TEXT =

============

Technically Incorrect offers a slightly twisted take on the tech that's taken over our lives.
Their final appeals. To our sanity.
SNL/YouTube screenshot by Chris Matyszczyk/CNETThe great tech election is almost over.
The one in which one candidate ruled by Twitter, while the other was excoriated for her, um, imaginative use of email.
In the last "Saturday Night Live" before the election, Alec Baldwin's Donald Trump and Kate McKinnon's Hillary Clinton made their final appeals to a beaten-down electorate.
Trump admitted that his energy came partly from "a really, really big handful of uppers that are meant for racehorses."
Clinton, on the other hand, had to face constant questioning about her emails.
Trump countered that he never uses email because it's "too risky." Instead, he uses a private service that allows him to say whatever he likes. It's called Twitter.
They both agreed that America really hates Clinton. Meanwhile, Trump denied close connections with the FBI, Vladimir Putin and the Ku Klux Klan. Oddly, he was seen kissing all three.
At heart, though, this was one of the saddest sketches SNL has ever perpetrated.
Baldwin and McKinnon ended up breaking character to bemoan the "gross" spectacle that the election has become.
The frolicking ending attempted to be one of hope. I fear, however, that this week will turn out to be one where hope sinks and dim despair performs a dance.
All we will have to do then is look in the mirror and be honest about what we see. These aren't merely our candidates. They are us.

============

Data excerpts
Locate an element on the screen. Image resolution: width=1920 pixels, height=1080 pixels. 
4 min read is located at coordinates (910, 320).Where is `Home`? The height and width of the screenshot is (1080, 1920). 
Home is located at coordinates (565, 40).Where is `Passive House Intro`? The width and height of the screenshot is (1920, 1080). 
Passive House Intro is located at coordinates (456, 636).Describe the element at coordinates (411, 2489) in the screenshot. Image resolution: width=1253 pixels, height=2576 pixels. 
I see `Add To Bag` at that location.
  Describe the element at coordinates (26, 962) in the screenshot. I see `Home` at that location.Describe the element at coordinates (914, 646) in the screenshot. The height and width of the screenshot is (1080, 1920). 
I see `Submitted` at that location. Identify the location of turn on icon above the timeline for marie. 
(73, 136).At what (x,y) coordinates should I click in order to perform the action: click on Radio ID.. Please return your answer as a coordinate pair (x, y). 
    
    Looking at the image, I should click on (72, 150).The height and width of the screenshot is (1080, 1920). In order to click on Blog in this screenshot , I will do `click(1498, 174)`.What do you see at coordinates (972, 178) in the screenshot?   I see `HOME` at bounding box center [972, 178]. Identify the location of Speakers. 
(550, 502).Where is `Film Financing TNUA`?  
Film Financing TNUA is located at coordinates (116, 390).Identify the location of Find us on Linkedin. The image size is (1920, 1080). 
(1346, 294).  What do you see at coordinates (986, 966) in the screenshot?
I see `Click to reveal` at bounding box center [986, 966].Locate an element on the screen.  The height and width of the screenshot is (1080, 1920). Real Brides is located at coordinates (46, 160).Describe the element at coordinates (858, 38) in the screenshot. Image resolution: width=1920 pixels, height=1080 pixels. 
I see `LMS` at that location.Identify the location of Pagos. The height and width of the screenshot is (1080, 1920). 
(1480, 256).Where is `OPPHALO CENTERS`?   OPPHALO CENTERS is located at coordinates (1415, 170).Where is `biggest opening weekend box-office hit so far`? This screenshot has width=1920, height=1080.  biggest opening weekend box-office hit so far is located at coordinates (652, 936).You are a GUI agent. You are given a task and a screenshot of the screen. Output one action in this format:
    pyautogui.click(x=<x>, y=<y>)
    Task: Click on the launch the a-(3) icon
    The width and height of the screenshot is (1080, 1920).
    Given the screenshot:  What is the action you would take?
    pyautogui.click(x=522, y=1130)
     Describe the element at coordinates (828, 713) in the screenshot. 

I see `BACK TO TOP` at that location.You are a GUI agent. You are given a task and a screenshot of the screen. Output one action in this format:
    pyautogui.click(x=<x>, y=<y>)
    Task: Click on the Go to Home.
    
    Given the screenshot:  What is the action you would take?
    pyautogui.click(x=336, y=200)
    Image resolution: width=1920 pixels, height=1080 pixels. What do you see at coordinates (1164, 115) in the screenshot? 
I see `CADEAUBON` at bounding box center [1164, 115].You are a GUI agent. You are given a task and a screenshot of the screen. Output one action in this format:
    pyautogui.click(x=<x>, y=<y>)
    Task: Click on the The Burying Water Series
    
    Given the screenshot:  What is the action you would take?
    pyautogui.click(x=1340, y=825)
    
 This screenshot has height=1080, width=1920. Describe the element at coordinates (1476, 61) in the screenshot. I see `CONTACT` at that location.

============

Rewrite the paragraph in the article that begins "They both agreed" as a short list that keeps its main facts. The listing has nothing to do with the article.

- Both agreed that America really hates Clinton.
- Trump denied close connections with the FBI, Vladimir Putin and the Ku Klux Klan.
- He was nevertheless seen kissing all three.